* **Work required**
Transcribe the line holding "Given: Click the Location root node" together with every line after it, through the end of the records, exactly and with no pictures.

● ● ● ●

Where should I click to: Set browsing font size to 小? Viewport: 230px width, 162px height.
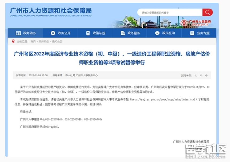pos(206,76)
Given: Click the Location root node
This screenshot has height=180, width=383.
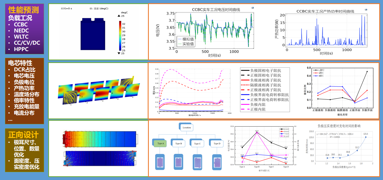Looking at the screenshot, I should [x=187, y=127].
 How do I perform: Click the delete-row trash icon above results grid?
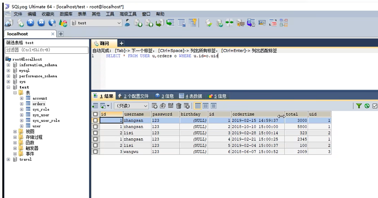click(178, 105)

● ● ● ●

* **Solved exercise**
Given: Click the Location root node
This screenshot has height=180, width=383.
Looking at the screenshot, I should [x=187, y=127].
 How do I perform: Click the delete-row trash icon above results grid?
click(178, 105)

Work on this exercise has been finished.